6 bertambahnya berat ovarium, lebar ovarium dan diameter folikel, maka ini akan berpengaruh terhadap kualitas oosit yang dihasilkan. Semakin berkembang ukuran folikel dapat menyebabkan kualitas dan ukuran oosit semakin meningkat (Marks dkk, 2000). Folikel yang berukuran besar akan mempunyai kualitas oosit dan kemampuan maturasi in vitro yang lebih baik dibandingkan folikel yang berukuran kecil, karena oosit sudah mengalami perkembangan sehingga mempunyai micro environment yang lebih baik (Lonergan dkk, 1991).

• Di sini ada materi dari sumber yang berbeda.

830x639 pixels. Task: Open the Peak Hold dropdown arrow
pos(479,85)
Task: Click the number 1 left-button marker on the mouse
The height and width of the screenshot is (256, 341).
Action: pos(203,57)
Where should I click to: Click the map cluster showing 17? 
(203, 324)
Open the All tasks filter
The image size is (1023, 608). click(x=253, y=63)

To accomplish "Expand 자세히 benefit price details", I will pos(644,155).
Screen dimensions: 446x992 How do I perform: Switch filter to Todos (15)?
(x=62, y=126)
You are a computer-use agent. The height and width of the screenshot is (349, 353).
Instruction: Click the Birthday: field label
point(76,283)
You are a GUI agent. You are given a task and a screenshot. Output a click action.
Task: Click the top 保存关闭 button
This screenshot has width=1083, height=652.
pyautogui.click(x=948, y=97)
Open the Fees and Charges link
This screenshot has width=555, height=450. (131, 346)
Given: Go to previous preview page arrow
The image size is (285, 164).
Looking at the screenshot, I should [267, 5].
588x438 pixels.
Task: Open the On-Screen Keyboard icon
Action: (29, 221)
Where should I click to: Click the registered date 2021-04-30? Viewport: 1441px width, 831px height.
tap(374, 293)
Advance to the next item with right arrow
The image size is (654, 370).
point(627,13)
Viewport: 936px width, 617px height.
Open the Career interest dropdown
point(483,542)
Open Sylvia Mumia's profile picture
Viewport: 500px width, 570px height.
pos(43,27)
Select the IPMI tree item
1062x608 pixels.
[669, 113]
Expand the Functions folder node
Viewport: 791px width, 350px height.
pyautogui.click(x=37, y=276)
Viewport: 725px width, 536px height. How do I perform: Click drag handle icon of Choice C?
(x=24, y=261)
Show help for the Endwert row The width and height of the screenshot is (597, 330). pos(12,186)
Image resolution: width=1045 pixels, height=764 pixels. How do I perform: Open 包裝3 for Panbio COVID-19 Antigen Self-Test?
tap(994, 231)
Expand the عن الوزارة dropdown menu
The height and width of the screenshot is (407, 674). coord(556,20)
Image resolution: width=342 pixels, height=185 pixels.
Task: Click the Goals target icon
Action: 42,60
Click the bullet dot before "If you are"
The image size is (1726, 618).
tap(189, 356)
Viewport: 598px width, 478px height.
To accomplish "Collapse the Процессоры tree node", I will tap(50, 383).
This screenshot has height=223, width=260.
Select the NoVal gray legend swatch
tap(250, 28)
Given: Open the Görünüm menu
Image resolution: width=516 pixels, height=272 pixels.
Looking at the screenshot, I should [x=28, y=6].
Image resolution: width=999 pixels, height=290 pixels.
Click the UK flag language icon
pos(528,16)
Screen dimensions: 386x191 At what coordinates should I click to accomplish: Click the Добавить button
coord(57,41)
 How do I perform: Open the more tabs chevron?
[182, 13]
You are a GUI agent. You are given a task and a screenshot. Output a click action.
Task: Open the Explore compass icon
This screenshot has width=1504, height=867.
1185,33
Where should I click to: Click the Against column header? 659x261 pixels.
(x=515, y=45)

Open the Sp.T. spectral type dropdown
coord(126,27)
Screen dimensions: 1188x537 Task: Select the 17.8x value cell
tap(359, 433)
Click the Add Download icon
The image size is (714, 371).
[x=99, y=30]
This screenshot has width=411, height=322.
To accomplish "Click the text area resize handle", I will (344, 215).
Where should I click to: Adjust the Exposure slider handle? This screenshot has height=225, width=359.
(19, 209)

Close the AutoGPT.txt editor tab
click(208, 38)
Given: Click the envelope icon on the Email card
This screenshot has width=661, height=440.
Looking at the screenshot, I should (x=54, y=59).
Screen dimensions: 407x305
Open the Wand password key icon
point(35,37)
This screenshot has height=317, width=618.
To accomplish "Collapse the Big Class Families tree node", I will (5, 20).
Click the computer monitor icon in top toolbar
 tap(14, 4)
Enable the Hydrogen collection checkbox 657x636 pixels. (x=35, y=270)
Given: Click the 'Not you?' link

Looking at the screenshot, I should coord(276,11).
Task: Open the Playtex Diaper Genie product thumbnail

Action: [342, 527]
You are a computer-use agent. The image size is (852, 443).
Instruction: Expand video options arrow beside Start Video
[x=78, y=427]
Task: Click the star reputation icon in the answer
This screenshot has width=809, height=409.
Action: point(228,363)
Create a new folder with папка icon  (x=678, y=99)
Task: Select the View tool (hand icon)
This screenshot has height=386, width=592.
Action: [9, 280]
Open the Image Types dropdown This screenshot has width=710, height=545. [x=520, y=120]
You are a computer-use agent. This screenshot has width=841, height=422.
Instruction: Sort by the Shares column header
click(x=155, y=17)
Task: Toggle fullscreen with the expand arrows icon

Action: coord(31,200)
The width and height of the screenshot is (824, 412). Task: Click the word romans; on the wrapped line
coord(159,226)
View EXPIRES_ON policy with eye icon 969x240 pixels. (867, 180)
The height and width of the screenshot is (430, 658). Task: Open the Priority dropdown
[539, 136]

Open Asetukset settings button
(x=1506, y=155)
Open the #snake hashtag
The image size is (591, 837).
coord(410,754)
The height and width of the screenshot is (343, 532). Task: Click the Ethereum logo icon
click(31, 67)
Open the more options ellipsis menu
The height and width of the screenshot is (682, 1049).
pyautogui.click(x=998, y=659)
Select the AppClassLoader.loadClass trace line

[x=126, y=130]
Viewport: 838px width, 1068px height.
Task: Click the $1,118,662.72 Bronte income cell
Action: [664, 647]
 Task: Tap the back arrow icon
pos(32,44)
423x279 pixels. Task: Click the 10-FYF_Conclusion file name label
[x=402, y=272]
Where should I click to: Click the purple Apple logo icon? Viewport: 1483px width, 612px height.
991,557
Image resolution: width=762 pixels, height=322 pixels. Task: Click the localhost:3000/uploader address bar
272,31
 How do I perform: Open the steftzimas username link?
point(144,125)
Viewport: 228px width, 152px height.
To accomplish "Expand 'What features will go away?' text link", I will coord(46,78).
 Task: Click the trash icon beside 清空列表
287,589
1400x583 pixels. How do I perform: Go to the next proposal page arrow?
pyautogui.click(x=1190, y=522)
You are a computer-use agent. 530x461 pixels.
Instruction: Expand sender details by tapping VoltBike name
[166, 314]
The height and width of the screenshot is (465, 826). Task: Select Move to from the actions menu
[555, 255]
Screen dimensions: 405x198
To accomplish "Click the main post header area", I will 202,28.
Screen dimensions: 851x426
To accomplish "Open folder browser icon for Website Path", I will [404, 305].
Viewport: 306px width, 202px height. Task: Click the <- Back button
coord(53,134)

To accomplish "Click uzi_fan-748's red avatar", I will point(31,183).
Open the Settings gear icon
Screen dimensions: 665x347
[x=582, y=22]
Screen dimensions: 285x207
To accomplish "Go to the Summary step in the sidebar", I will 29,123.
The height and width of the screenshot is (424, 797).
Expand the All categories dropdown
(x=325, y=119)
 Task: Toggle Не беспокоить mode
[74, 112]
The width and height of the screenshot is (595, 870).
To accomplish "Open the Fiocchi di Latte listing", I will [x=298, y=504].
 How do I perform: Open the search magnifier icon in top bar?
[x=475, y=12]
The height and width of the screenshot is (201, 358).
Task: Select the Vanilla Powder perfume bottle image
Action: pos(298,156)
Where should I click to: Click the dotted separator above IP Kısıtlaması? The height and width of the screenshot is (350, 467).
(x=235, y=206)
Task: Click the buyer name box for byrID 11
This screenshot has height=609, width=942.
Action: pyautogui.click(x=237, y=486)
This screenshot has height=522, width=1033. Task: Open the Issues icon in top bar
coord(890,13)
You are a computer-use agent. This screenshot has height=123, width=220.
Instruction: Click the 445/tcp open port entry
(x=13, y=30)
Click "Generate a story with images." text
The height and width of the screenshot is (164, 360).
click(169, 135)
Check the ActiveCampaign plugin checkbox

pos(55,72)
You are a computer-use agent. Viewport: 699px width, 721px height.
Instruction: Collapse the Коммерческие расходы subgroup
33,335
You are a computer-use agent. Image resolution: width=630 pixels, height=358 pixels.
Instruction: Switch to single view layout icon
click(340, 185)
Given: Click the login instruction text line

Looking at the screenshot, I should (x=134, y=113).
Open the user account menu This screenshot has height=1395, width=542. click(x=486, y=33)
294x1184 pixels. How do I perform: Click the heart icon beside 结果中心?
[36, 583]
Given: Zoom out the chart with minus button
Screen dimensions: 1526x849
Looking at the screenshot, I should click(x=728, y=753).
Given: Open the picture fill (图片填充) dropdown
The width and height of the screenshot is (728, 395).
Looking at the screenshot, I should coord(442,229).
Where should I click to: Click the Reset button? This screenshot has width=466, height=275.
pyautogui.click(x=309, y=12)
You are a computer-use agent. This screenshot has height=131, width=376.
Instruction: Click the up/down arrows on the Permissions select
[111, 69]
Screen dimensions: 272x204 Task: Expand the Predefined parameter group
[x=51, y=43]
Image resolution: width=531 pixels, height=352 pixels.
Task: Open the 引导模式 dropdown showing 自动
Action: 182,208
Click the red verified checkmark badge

Pertumbuhan dan perkembangan organ - organ kelamin betina sewaktu pubetas dipengaruhi oleh hormon - hormon gonadotropin dan gonadal. Pelepasan FSH ke dalam aliran darah menjelang pubertas menyebabkan pertumbuhan folikel - folikel yang ada dalam ovarium. Sewaktu folikel - folikel tersebut tumbuh dan menjadi matang, berat ovarium akan meningkat (Toelihere, 1985). Klasifikasi kualitas oosit dikelompokkan dalam beberapa kelas, yaitu: kelas I (terdapat beberapa lapisan sel kumulus utuh dan kompak, ooplasma rata tidak bergranula), kelas II (terdapat lapisan sel kumulus tidak utuh, ooplasma rata), kelas III (oosit gundul tanpa lapisan sel kumulus), dan kelas IV (oosit dikelilingi oleh fibrin yang menyerupai sarang laba-laba) (Gordon dkk, 1994). Berdasarkan uraian di atas, maka dapat ditarik hipotesis bahwa perbedaaan umur ternak berpengaruh terhadap bobot dan diameter ovarium serta kualitas oosit pada domba lokal.

7 1.6 Lokasi dan Waktu Penelitian Penelitian ini telah dilaksanakan pada tanggal 1-28 April 2015 dengan waktu pengambilan ovarium berkisar antara pukul 18.00-20.00 WIB. Lokasi pengambilan ovarium domba lokal yaitu di tempat pemotongan hewan (TPH) Babakan Caringin Desa Sayang Kecamatan Jatinangor Sumedang. Tempat dilaksanakannya evaluasi ovarium bertempat di Laboratorium Reproduksi Ternak dan Inseminasi Buatan Fakultas Peternakan Universitas Padjadjaran.